Home » Uncategorized

Reimagining Reinforcement Learning – Upside Down

Summary:  For all the hype around winning game play and self-driving cars, traditional Reinforcement Learning (RL) has yet to deliver as a reliable tool for ML applications.  Here we explore the main drawbacks as well as an innovative approach to RL that dramatically reduces the training compute requirement and time to train.

3783617449Ever since Reinforcement Learning (RL) was recognized as a legitimate third style of machine learning alongside supervised and unsupervised learning we’ve been waiting for that killer app to prove its value.

Yes RL has had some press-worthy wins in game play (Alpha Go), self-driving cars (not here yet), drone control, and even dialogue systems like personal assistants but the big breakthrough isn’t here yet.

RL ought to be our go-to solution for any problem requiring sequential decisions and these individual successes might make you think that RL is ready for prime time but the reality is that it’s not.

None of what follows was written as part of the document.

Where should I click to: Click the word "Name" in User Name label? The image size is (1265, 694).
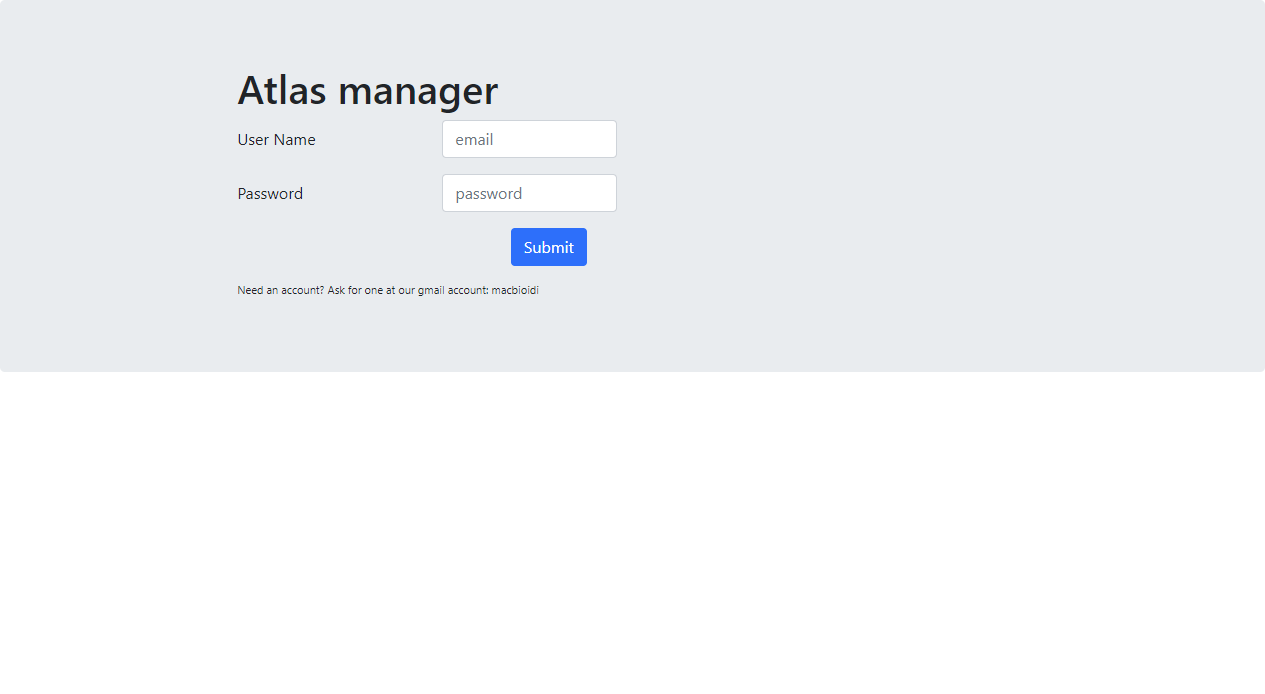(x=295, y=140)
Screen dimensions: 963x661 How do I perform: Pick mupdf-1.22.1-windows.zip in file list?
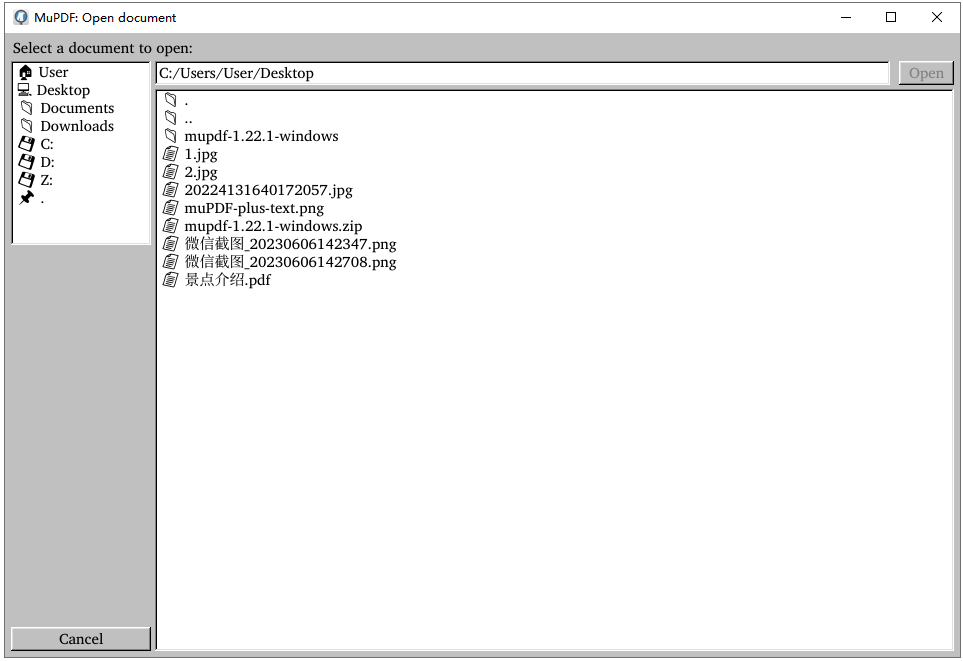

Shortcomings of Reinforcement Learning

Romain Laroche, a Principal Researcher in RL at Microsoft points out several critical shortcomings.  And while there are several, the most severe problems to be overcome Laroche points out are these:

  • “They are largely unreliable. Even worse, two runs with different random seeds can yield very different results because of the stochasticity in the reinforcement learning process.”
  • “They require billions of samples to obtain their results and extracting such astronomical numbers of samples in real world applications isn’t feasible.”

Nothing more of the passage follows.